[Saved data entries]
▬▬▬▬▬▬▬▬▬▬
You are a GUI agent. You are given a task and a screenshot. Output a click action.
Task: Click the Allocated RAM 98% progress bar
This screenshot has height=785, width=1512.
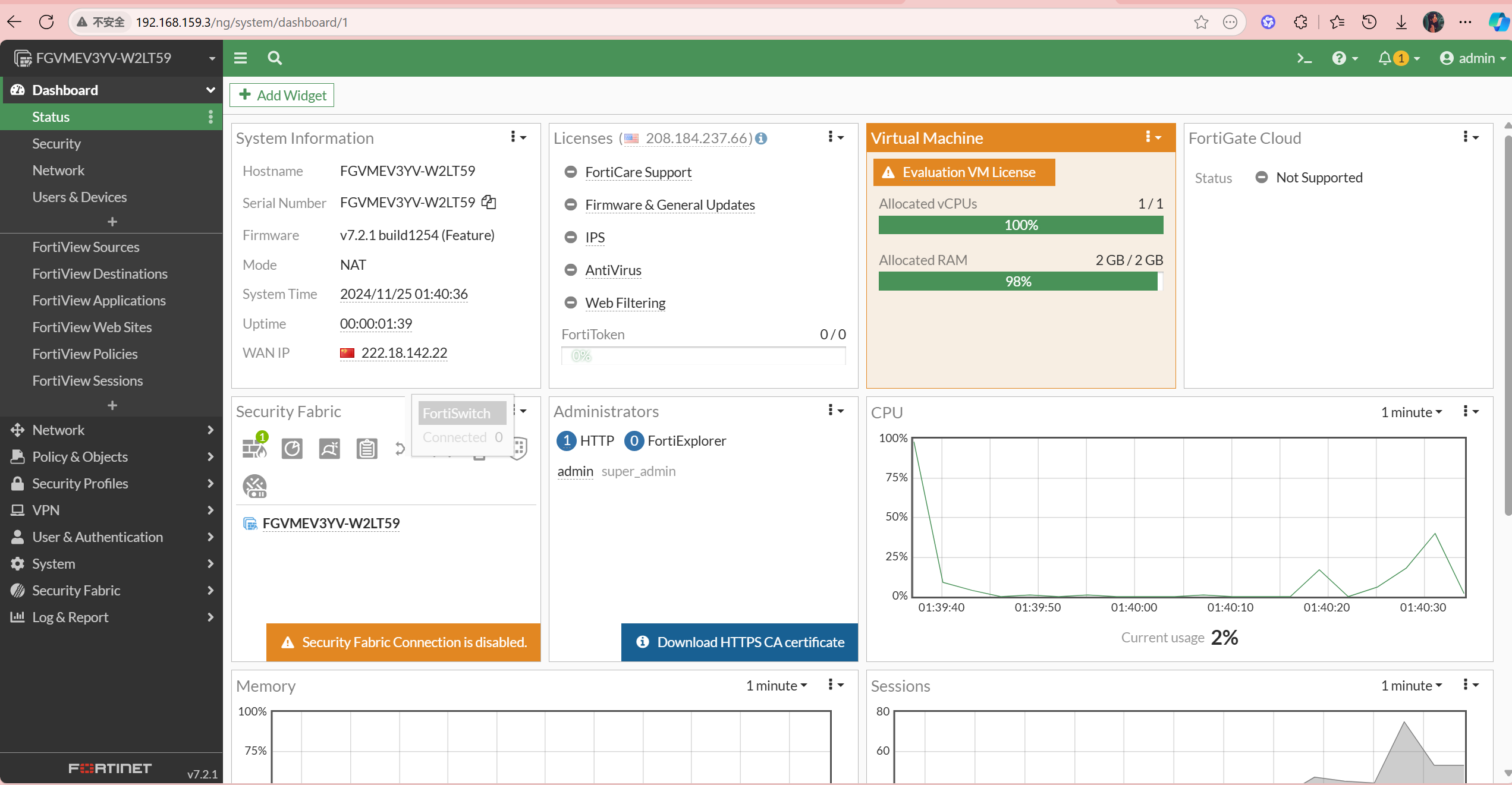pos(1019,282)
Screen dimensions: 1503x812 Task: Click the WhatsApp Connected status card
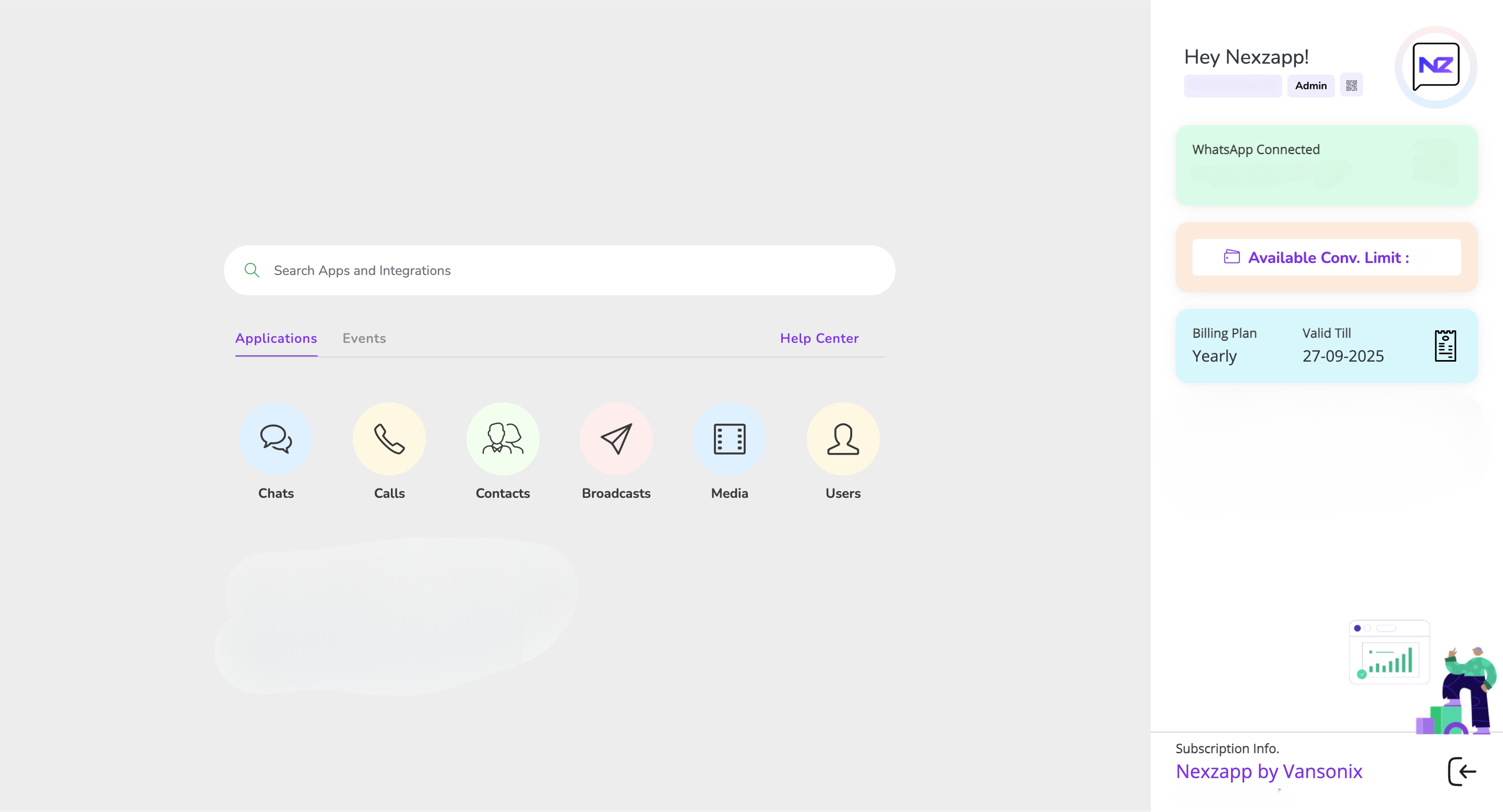click(x=1326, y=165)
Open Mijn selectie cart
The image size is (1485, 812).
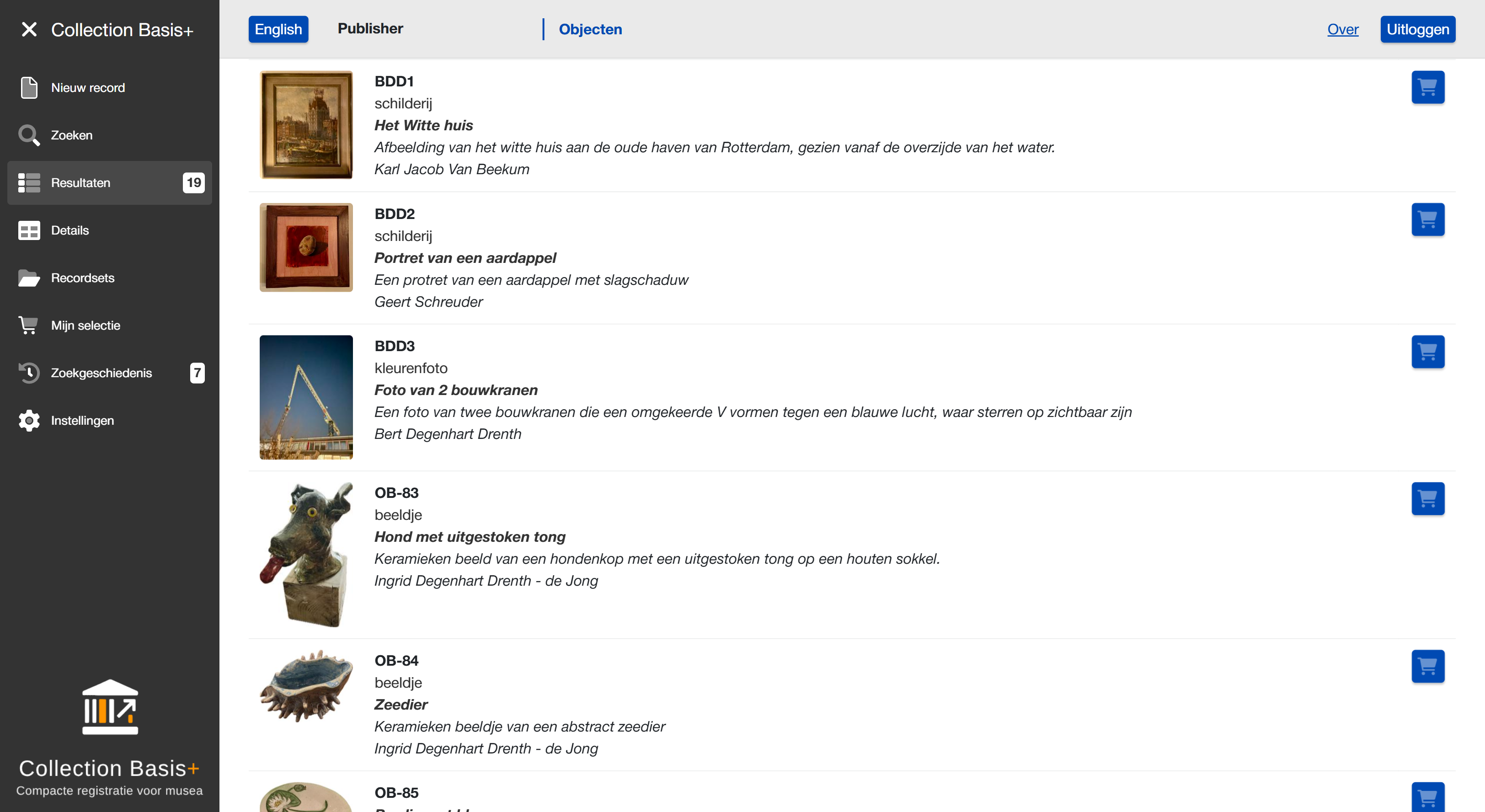(x=85, y=325)
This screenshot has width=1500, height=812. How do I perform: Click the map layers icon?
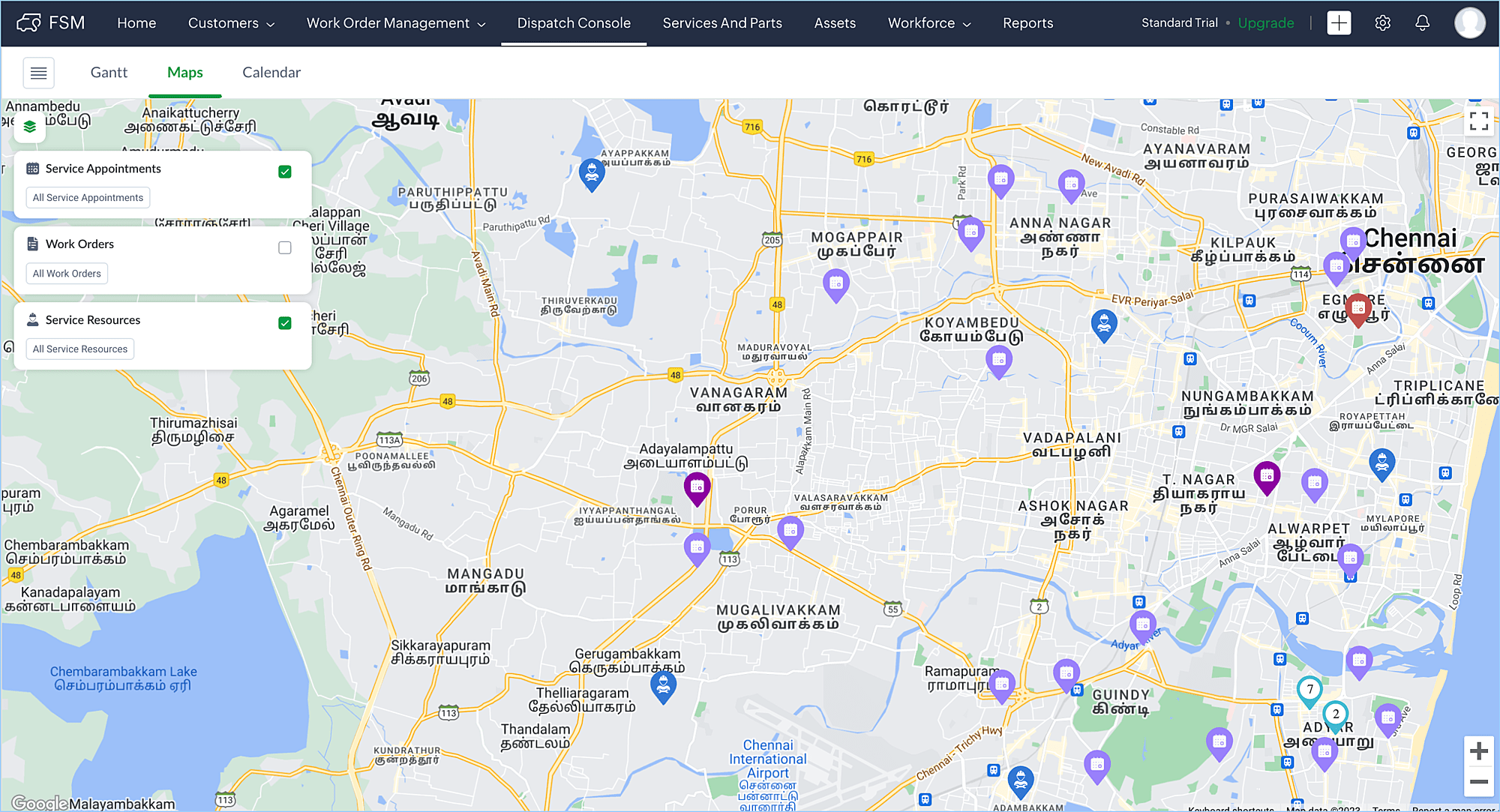click(30, 127)
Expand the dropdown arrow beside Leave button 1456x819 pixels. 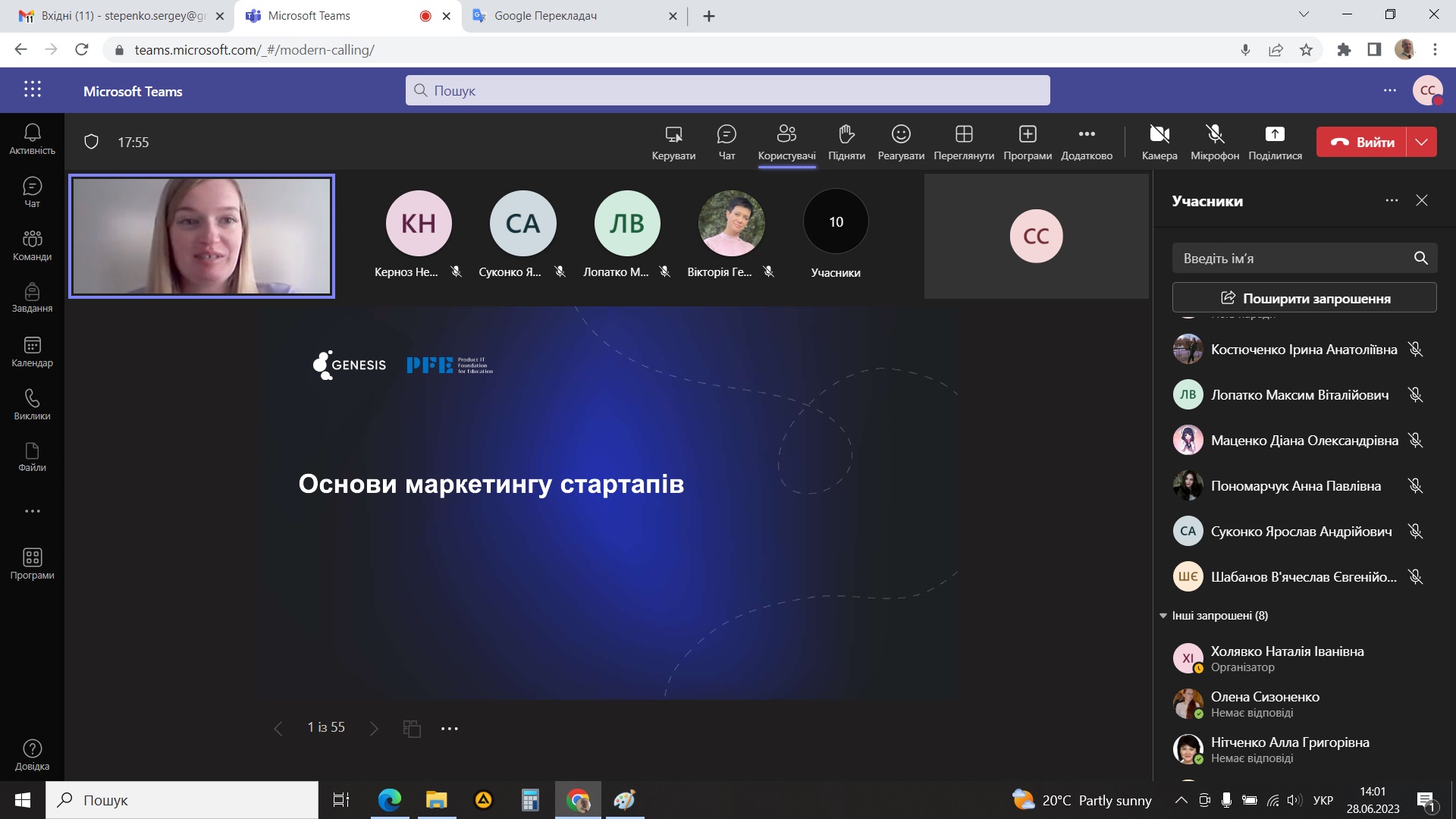(1422, 142)
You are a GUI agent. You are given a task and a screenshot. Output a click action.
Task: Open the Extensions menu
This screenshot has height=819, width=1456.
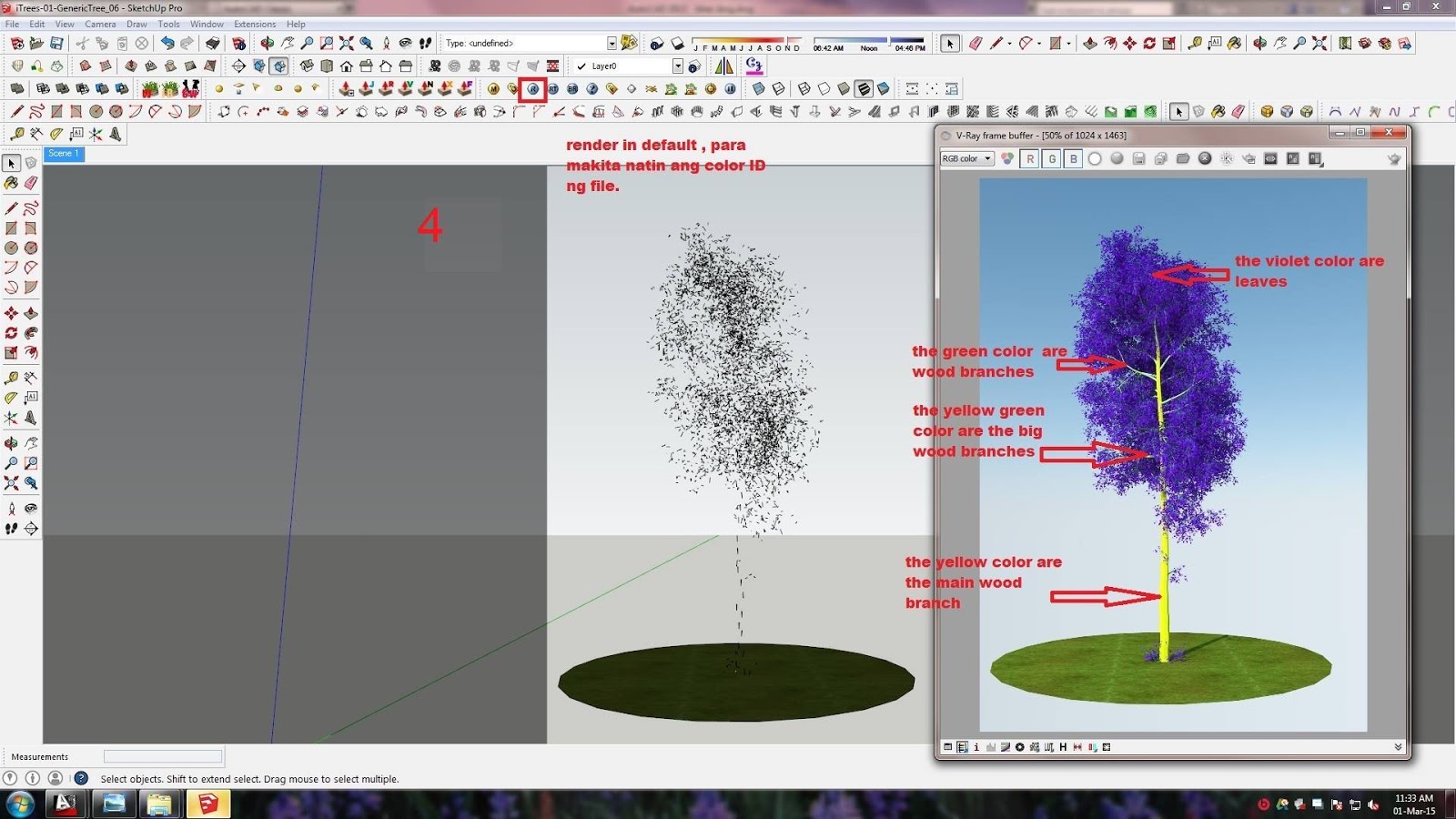point(255,24)
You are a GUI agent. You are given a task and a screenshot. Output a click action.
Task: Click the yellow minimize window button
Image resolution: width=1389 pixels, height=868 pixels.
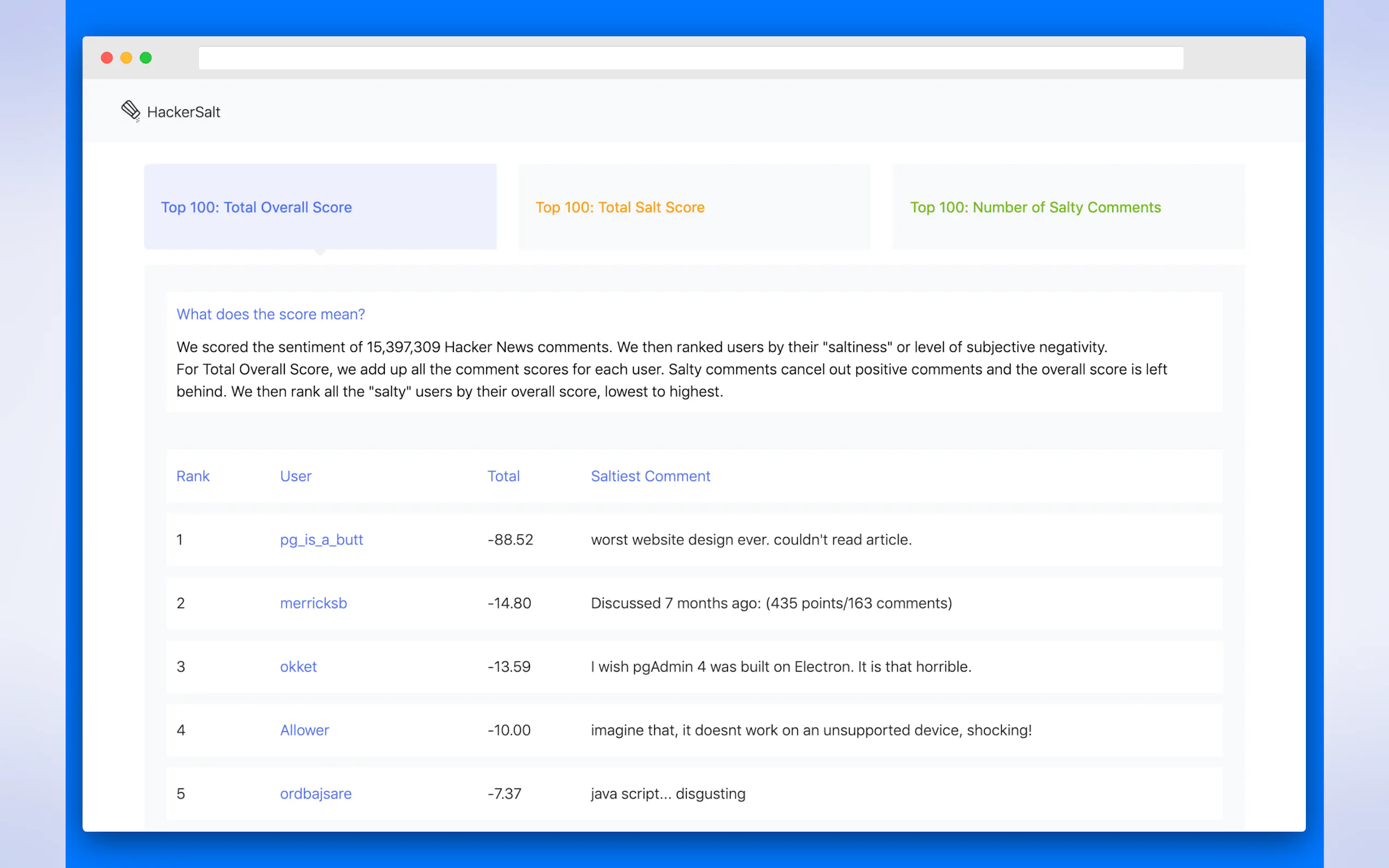pyautogui.click(x=126, y=58)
▬▬▬▬▬▬▬▬▬▬
*Aim of the exercise*
Retype exactly the lines from the one containing "Task: Click the yellow minimize window button" through the last line of the records above, both included, and leave out any pictures.

*Task response*
Task: Click the yellow minimize window button
Image resolution: width=1389 pixels, height=868 pixels.
pyautogui.click(x=126, y=58)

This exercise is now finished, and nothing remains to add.